--- Document section ---
-- START --

So one has in two dimensions to task to calculate the gradient and the Hessian Matrix.

Your are lucky that this is a Mathematica help example:

FindMaximum[Sin[x] Sin[2 y], {x, y},Gradient -> {Cos[x] Sin[2 y], 2 Cos[2 y] Sin[x]}, Method -> {"Newton", Hessian -> {{-Sin[x] Sin[2 y], 
  2 Cos[x] Cos[2 y]}, {2 Cos[x] Cos[2 y], -4 Sin[x] Sin[2 y]}}}]

On the page for FindMaximum.

Smallest positive solution is {x -> π/2, y -> π/4}

The example from Mathematica shows, one has to think further on ones own. Both factors of the given function are trigonometric and therefore periodical. One factor has the frequency 1, the other two. So all one has to do after the work You have already done is to add this periodical to the solution. And then restrict them to the region given.

So there is a grid of solutions starting in the positive quadrant with the solution You have calculated. Add 2 Pi or Pi to the component values of the solution and compare to 0 or 4 will to the job.

There is a speciality in the discussion not covered with periodicity.

-- END --

In the forum answer about FindMaximum, what frequencies are given for the two factors of the function? The records that follow have nothing to do with the forum answer.

--- Dataset rows ---
-- START --

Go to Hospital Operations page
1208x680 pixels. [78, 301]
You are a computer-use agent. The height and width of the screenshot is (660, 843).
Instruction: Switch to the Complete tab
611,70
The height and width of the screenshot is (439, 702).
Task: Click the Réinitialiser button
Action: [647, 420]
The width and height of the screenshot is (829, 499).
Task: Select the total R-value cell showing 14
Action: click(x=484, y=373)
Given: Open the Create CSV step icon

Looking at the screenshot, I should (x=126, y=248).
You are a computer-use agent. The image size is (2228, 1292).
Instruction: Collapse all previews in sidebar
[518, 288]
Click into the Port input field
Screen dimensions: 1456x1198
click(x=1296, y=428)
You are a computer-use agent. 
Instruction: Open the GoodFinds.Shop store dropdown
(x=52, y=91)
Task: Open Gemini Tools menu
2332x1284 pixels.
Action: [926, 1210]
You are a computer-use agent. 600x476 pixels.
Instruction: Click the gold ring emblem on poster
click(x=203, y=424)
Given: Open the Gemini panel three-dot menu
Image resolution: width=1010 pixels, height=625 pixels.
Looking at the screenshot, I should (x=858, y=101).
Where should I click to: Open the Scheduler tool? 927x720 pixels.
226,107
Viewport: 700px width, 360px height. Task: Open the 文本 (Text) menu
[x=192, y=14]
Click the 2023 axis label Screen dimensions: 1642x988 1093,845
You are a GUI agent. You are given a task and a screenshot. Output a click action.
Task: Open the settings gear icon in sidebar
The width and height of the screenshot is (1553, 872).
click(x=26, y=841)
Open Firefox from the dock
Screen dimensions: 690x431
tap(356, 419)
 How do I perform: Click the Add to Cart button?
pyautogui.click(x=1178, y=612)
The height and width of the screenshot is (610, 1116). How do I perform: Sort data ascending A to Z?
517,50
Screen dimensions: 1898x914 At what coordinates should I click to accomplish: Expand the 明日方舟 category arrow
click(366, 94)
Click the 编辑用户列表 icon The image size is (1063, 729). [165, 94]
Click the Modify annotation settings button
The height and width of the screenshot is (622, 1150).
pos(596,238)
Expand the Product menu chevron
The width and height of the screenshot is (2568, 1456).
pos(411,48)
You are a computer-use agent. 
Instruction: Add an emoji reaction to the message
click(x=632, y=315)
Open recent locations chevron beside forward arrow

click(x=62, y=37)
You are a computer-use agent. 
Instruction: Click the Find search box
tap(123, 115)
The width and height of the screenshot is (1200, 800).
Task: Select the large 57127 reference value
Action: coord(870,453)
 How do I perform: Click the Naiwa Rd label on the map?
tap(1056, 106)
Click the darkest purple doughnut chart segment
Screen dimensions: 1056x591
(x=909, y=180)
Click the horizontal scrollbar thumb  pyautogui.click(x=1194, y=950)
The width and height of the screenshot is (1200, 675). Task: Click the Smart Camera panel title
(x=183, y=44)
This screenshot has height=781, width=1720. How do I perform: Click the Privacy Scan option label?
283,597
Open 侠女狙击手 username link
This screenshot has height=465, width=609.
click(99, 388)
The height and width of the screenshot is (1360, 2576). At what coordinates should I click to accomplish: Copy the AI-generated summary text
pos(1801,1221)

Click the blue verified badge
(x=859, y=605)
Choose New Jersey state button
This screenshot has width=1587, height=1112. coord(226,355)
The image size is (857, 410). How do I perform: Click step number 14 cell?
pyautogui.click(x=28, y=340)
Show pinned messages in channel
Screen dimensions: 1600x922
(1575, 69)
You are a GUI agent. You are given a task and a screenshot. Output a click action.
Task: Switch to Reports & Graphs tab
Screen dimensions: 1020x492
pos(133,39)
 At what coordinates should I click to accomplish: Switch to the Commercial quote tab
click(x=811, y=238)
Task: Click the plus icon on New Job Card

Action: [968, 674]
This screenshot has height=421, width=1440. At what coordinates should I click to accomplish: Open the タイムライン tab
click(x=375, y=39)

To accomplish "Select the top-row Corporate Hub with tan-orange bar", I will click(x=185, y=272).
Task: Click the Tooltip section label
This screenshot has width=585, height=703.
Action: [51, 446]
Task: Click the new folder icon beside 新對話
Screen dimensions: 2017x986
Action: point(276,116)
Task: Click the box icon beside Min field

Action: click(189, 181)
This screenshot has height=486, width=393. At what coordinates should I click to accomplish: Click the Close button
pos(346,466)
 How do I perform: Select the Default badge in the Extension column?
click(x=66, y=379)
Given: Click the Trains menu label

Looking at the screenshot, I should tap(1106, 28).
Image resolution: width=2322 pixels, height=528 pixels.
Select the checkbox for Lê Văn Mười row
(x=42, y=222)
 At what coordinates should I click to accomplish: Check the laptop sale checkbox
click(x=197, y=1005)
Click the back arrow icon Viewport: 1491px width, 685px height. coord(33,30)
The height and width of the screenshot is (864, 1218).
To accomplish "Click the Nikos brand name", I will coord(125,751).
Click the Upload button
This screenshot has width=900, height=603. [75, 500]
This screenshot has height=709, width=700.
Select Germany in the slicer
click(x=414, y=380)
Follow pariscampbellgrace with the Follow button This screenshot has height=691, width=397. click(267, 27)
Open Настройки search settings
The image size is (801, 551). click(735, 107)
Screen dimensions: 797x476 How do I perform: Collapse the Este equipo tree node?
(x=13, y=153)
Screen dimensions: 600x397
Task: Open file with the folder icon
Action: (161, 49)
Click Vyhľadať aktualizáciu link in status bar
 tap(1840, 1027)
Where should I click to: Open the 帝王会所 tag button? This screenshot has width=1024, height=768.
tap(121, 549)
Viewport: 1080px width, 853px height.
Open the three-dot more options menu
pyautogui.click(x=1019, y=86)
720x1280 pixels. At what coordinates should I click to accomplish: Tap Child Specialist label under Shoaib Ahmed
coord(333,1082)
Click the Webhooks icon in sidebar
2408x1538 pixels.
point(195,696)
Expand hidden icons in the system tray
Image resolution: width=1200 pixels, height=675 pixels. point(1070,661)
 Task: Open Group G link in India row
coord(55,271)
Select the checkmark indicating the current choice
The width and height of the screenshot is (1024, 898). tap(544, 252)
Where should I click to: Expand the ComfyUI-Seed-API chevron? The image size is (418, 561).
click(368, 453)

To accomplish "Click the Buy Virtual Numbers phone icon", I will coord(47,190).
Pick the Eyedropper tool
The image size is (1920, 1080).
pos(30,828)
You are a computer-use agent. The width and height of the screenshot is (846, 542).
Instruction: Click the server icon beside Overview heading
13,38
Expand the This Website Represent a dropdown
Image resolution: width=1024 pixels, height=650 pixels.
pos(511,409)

-- END --

--- Exercise output ---
One factor has a frequency of 1 and the other a frequency of 2.